** START OF Data shown **

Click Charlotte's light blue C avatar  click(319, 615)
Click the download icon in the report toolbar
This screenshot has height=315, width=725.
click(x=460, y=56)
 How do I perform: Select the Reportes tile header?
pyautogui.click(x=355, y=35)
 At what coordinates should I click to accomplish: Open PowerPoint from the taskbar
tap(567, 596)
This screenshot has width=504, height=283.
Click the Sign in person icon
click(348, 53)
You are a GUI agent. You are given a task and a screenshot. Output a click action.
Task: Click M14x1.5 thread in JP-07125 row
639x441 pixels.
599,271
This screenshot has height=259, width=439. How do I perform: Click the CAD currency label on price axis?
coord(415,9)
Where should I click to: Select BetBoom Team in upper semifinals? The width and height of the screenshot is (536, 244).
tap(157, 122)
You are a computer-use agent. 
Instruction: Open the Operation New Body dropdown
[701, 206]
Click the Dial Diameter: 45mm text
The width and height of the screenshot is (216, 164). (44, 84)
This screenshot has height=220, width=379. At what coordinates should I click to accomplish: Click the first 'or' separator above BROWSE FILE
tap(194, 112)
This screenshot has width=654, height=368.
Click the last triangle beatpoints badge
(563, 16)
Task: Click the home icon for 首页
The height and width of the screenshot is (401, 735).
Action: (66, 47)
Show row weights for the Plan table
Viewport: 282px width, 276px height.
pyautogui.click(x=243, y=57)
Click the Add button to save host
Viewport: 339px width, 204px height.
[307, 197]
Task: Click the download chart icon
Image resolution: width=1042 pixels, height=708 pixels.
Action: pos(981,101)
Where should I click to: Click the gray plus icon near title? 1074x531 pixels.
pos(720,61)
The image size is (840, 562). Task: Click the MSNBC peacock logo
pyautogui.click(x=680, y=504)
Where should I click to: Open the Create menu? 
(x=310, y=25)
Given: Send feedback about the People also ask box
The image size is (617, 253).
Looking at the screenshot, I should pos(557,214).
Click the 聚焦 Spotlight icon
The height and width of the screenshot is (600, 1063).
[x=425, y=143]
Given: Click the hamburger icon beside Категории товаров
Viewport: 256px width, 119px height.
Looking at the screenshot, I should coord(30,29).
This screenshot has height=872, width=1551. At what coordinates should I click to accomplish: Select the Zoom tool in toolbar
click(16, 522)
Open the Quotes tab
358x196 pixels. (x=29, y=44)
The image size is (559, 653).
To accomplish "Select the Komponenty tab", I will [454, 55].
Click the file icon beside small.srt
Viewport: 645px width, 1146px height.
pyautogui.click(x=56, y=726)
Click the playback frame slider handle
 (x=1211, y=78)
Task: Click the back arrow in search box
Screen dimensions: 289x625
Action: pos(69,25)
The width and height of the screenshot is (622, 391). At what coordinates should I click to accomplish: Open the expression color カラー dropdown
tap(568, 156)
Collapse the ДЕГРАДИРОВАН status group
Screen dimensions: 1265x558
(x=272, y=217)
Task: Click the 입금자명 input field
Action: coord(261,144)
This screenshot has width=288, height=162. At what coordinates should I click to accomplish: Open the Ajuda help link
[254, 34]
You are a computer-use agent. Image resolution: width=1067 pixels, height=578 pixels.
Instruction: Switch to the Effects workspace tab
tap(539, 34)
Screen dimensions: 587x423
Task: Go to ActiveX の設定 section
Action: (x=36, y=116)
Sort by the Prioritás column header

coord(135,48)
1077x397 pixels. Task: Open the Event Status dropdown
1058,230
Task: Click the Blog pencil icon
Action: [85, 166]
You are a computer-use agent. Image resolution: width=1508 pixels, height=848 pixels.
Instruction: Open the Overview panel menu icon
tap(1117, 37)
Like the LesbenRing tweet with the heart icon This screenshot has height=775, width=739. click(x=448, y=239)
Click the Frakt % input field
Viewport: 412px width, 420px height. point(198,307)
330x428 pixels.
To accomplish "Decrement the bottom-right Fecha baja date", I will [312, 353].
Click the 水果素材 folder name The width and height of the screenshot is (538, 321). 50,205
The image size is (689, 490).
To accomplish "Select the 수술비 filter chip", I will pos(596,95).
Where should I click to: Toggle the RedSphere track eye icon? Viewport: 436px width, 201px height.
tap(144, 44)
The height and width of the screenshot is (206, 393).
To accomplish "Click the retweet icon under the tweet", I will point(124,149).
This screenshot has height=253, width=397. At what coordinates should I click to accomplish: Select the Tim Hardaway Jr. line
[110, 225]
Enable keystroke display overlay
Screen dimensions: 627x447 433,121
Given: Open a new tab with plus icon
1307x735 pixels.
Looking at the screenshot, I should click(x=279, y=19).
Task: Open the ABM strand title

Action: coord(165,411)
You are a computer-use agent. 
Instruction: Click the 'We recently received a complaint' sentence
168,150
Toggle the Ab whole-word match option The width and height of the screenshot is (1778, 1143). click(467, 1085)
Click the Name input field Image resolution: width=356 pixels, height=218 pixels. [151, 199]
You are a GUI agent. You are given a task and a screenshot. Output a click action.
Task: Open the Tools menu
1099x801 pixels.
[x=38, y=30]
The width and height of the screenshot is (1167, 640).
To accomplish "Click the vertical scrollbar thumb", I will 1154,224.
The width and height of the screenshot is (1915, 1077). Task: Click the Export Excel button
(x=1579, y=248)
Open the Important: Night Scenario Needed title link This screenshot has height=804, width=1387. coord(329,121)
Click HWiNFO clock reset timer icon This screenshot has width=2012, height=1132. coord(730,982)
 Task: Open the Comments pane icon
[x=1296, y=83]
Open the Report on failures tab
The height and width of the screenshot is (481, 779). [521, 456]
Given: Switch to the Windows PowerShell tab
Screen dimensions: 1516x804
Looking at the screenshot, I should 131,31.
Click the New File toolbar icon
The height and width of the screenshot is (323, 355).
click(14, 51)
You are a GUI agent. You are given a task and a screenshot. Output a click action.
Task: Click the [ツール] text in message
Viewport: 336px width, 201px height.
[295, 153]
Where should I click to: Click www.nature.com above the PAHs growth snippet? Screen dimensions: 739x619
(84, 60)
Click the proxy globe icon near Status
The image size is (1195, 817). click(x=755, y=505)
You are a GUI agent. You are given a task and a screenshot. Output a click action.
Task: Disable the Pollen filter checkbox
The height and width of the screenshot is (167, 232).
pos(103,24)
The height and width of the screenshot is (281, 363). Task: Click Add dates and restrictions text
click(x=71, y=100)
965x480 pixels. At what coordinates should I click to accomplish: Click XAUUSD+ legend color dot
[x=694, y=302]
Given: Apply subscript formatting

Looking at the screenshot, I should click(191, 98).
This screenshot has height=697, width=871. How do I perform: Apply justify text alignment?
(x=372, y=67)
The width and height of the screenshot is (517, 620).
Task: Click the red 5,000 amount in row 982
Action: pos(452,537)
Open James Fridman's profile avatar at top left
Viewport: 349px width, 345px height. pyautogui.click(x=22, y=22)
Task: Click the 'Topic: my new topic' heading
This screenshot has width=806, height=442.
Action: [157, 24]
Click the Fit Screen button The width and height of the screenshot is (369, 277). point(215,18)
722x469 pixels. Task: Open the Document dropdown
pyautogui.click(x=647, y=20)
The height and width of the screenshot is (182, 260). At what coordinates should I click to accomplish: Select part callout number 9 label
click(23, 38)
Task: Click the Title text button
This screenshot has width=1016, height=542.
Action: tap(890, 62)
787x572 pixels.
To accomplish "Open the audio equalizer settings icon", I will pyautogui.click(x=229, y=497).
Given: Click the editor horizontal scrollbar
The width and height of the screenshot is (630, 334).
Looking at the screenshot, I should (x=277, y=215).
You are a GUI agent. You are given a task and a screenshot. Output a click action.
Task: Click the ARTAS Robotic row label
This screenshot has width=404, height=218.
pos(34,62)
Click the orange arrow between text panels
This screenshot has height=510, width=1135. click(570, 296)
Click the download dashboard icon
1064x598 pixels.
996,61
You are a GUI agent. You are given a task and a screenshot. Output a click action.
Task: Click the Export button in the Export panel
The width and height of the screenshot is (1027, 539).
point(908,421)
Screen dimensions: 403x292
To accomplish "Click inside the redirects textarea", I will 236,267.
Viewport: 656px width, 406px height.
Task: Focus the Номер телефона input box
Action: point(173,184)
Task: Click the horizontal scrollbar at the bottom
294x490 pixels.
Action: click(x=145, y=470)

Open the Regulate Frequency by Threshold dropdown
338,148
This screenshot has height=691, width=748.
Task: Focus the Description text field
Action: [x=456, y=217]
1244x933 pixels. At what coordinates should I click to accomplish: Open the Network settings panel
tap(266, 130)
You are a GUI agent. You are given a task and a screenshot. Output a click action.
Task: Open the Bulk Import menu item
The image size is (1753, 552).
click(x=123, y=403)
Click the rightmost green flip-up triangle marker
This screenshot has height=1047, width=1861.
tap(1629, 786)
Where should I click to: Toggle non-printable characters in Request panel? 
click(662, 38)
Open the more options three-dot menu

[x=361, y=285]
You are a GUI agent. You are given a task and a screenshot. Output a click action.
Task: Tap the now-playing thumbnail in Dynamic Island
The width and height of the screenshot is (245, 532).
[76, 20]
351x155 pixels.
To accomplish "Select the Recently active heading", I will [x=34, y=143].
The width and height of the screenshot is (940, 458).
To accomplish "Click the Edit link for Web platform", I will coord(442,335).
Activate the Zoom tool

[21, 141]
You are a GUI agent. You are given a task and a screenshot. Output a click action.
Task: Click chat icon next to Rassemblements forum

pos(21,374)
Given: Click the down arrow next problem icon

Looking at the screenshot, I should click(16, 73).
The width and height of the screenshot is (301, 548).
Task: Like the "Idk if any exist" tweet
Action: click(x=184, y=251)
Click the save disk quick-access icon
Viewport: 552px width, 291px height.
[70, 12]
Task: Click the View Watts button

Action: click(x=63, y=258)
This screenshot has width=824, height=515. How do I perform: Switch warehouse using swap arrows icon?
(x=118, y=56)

** END OF Data shown **

Copy out word for word the part of the records that opens with the line containing "Where should I click to: Toggle the" and closes with the line containing "Screen dimensions: 627x447 433,121", both of those lines included.

*Result for this task:*
Where should I click to: Toggle the RedSphere track eye icon? Viewport: 436px width, 201px height.
tap(144, 44)
The height and width of the screenshot is (206, 393).
To accomplish "Click the retweet icon under the tweet", I will point(124,149).
This screenshot has height=253, width=397. At what coordinates should I click to accomplish: Select the Tim Hardaway Jr. line
[110, 225]
Enable keystroke display overlay
Screen dimensions: 627x447 433,121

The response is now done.